TEKSTFRAGMENT:
Een positief klimaat kan verder gecreëerd worden door een aantal gebruikers te betrekken in deze voorbereidende fase, vanaf de start tot gebruik van de technologie volledig ingeburgerd is. In een ziekenhuis is het belangrijk dat dit artsen zijn die aanzien genieten van hun collega-artsen.

In deze fase kan het ook nuttig zijn om te peilen naar de percepties van de gebruikers ten aanzien van de technologie door middel van een aanvaardingsstudie. De resultaten van een dergelijke studie kunnen dan gebruikt om de training vorm te geven of verder te verfijnen, op maat van de gebruikers.

Implementatie: Introductie van de technologie aan de eindgebruikers

Opdracht 1: informeer gebruikers over het nut en gebruiksgemak van de technologie

De percepties over het nut en gebruiksgemak van de technologie kun je als organisatie zeer sterk beïnvloeden. Dit kun je bijvoorbeeld doen tijdens een inleidende trainingssessie of een formele informatievergadering net voor invoering van de technologie.

AANGELEVERDE GEGEVENS:
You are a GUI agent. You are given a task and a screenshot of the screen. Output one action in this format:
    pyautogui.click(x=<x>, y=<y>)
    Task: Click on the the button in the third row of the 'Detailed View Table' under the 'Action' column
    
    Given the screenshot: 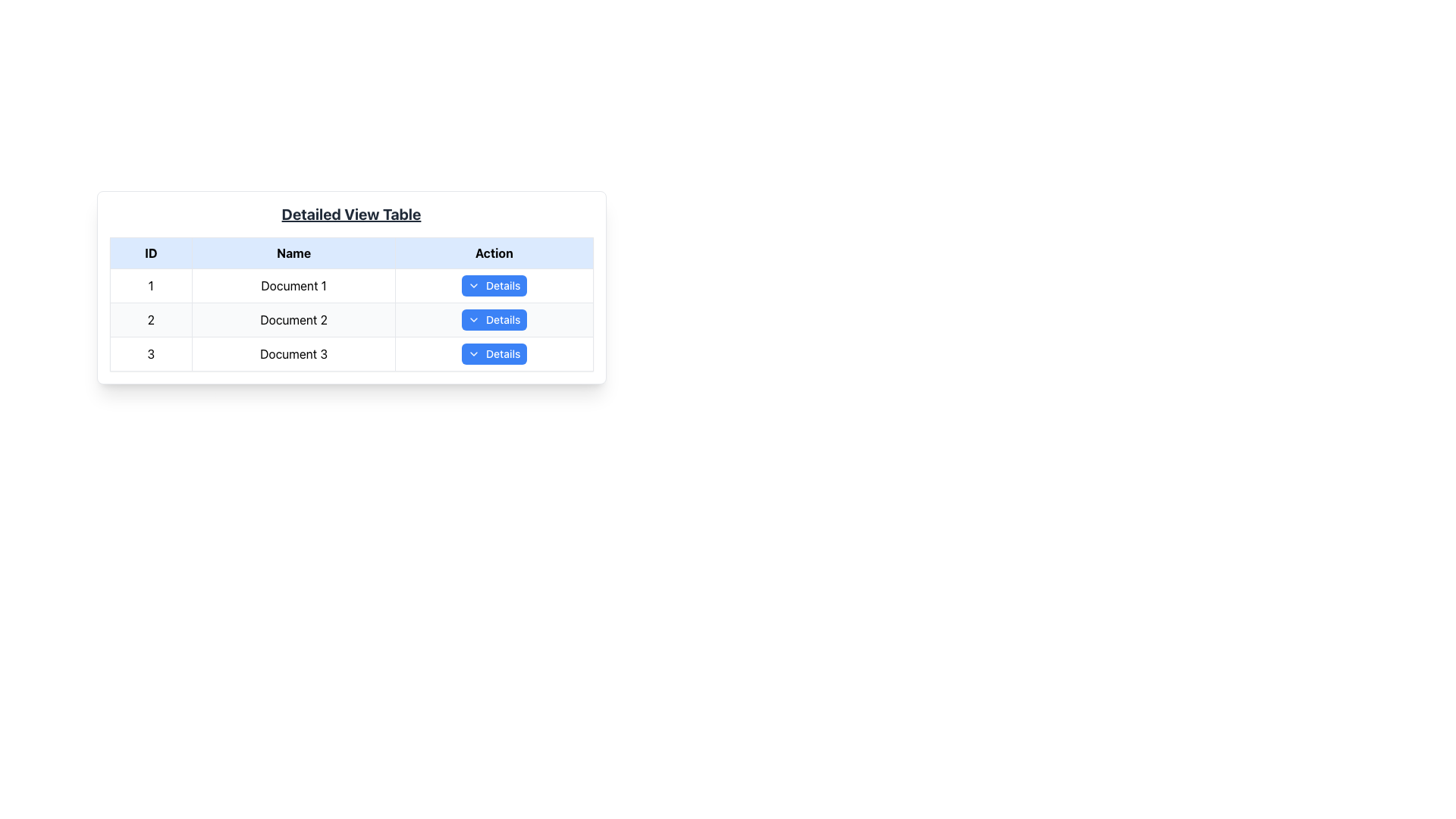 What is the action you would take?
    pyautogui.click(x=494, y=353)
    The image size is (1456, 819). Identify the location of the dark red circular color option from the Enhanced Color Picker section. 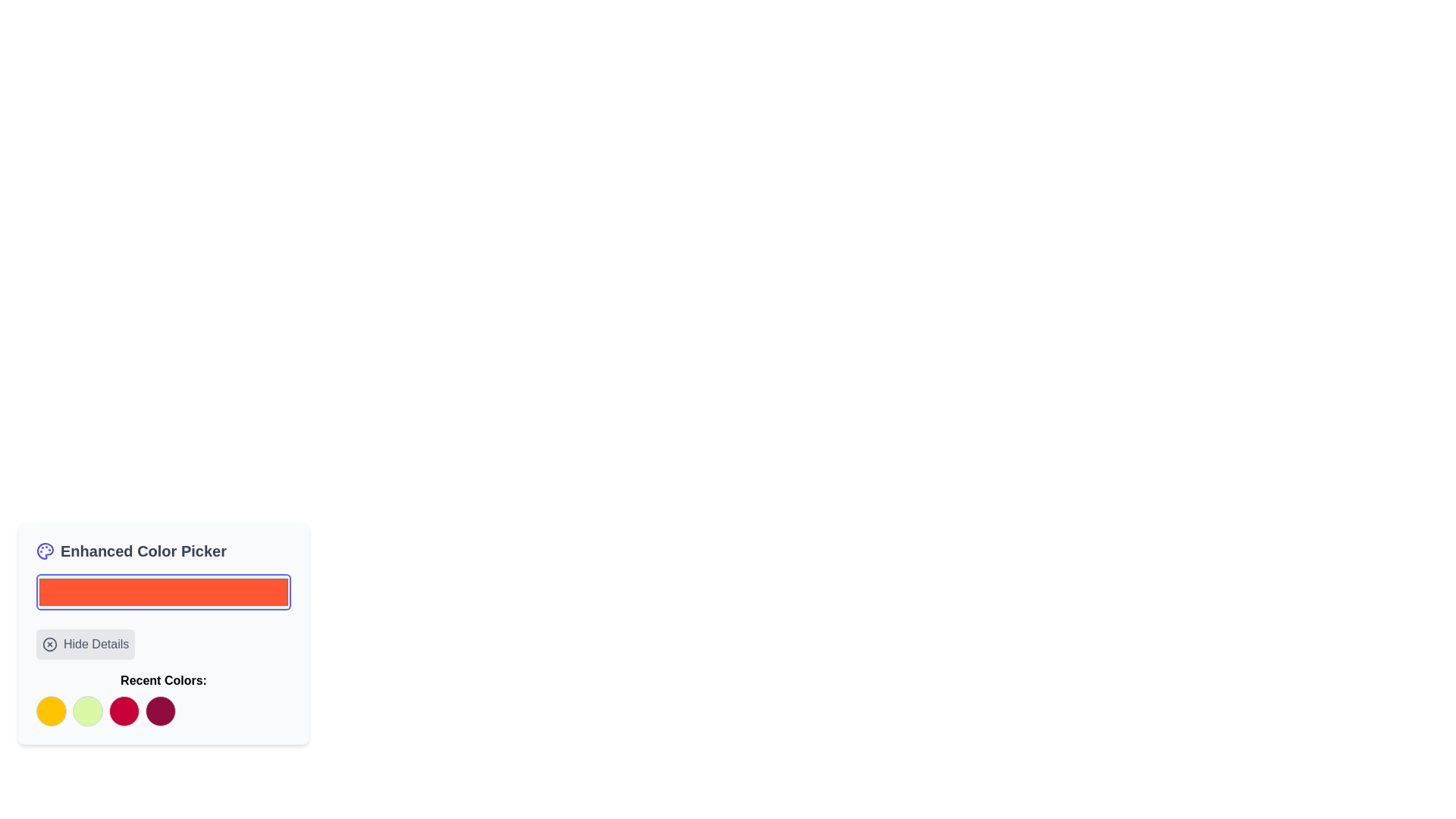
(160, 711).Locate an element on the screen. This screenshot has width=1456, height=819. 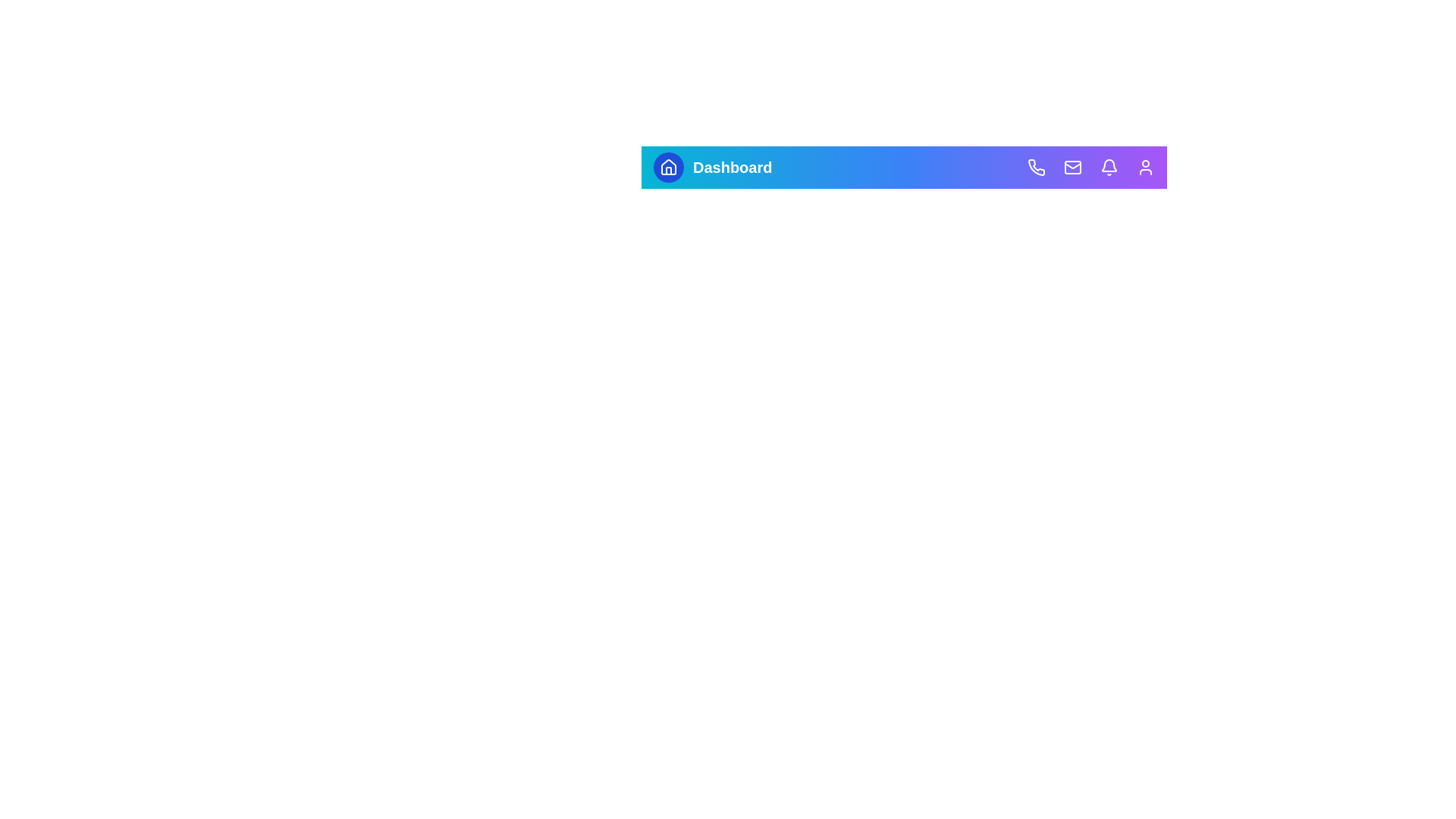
...
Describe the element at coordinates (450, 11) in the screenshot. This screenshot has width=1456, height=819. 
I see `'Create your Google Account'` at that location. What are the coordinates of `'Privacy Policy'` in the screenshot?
==
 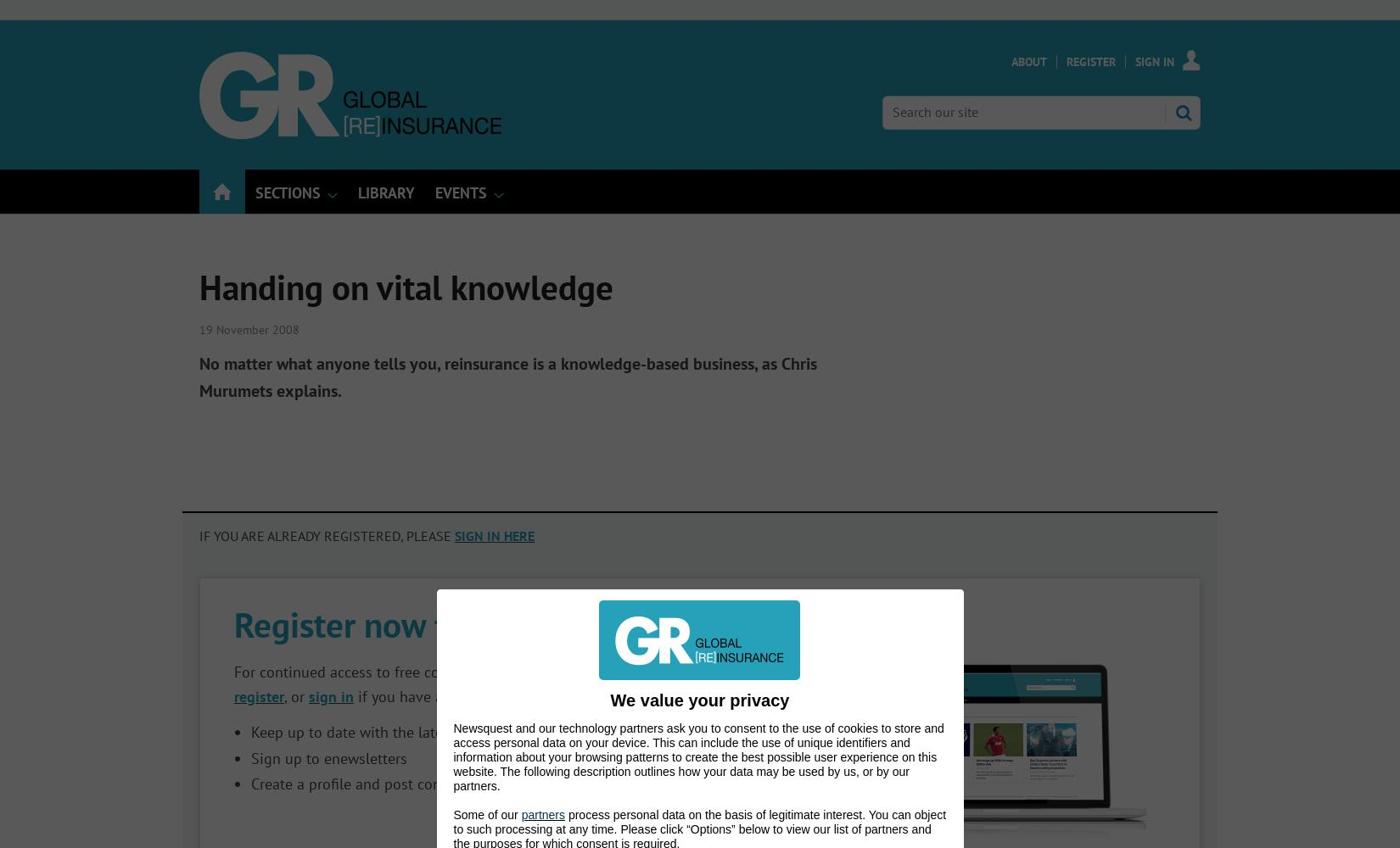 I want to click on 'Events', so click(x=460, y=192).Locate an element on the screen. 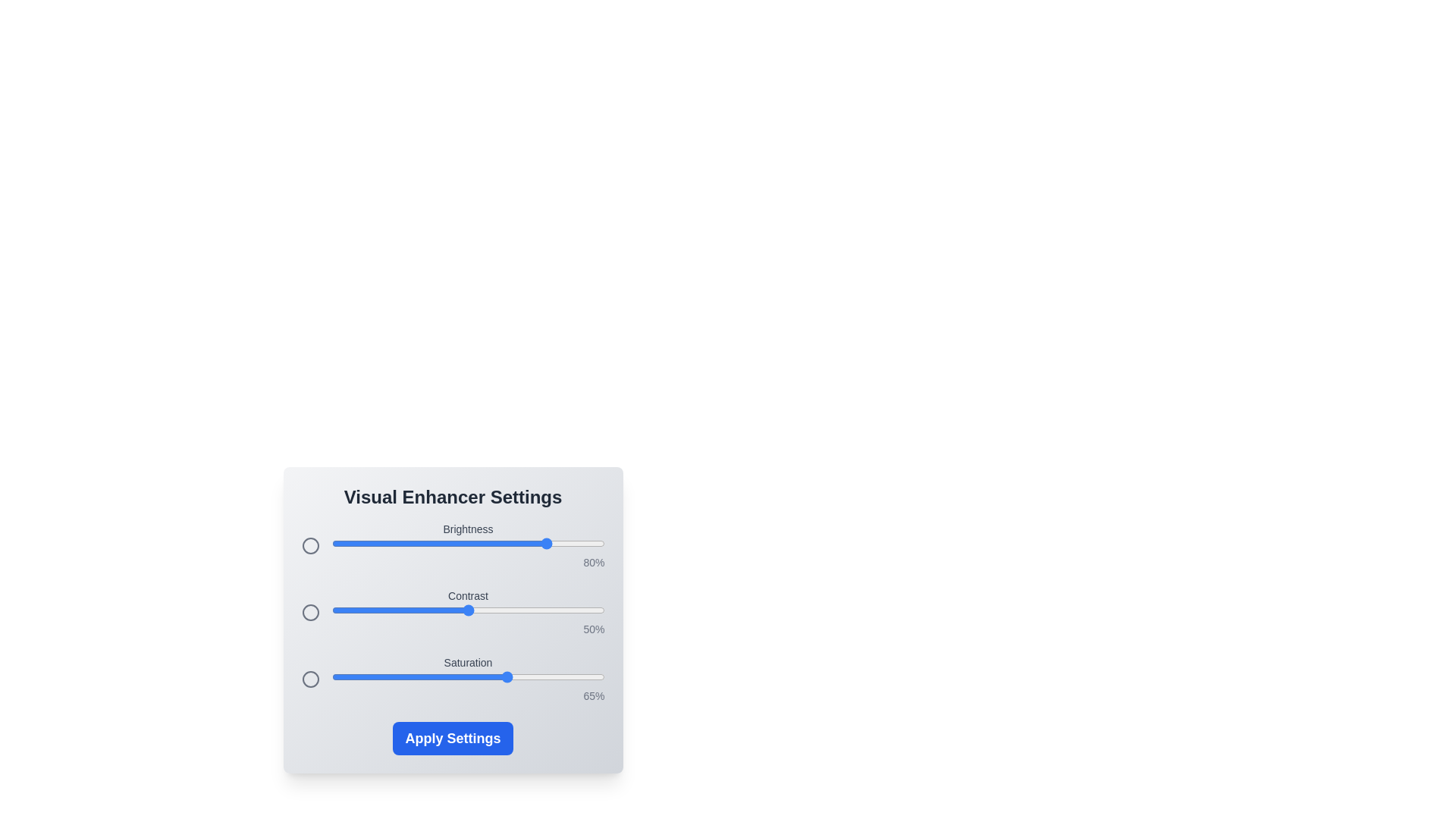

WAT TE DOEN: Geef het tekstfragment over de invoering van technologie bij gebruikers volledig en woord voor woord opnieuw weer. De gegevens zijn los materiaal en horen niet bij het tekstfragment.

SCHRIFTELIJK ANTWOORD:
Een positief klimaat kan verder gecreëerd worden door een aantal gebruikers te betrekken in deze voorbereidende fase, vanaf de start tot gebruik van de technologie volledig ingeburgerd is. In een ziekenhuis is het belangrijk dat dit artsen zijn die aanzien genieten van hun collega-artsen.

In deze fase kan het ook nuttig zijn om te peilen naar de percepties van de gebruikers ten aanzien van de technologie door middel van een aanvaardingsstudie. De resultaten van een dergelijke studie kunnen dan gebruikt om de training vorm te geven of verder te verfijnen, op maat van de gebruikers.

Implementatie: Introductie van de technologie aan de eindgebruikers

Opdracht 1: informeer gebruikers over het nut en gebruiksgemak van de technologie

De percepties over het nut en gebruiksgemak van de technologie kun je als organisatie zeer sterk beïnvloeden. Dit kun je bijvoorbeeld doen tijdens een inleidende trainingssessie of een formele informatievergadering net voor invoering van de technologie.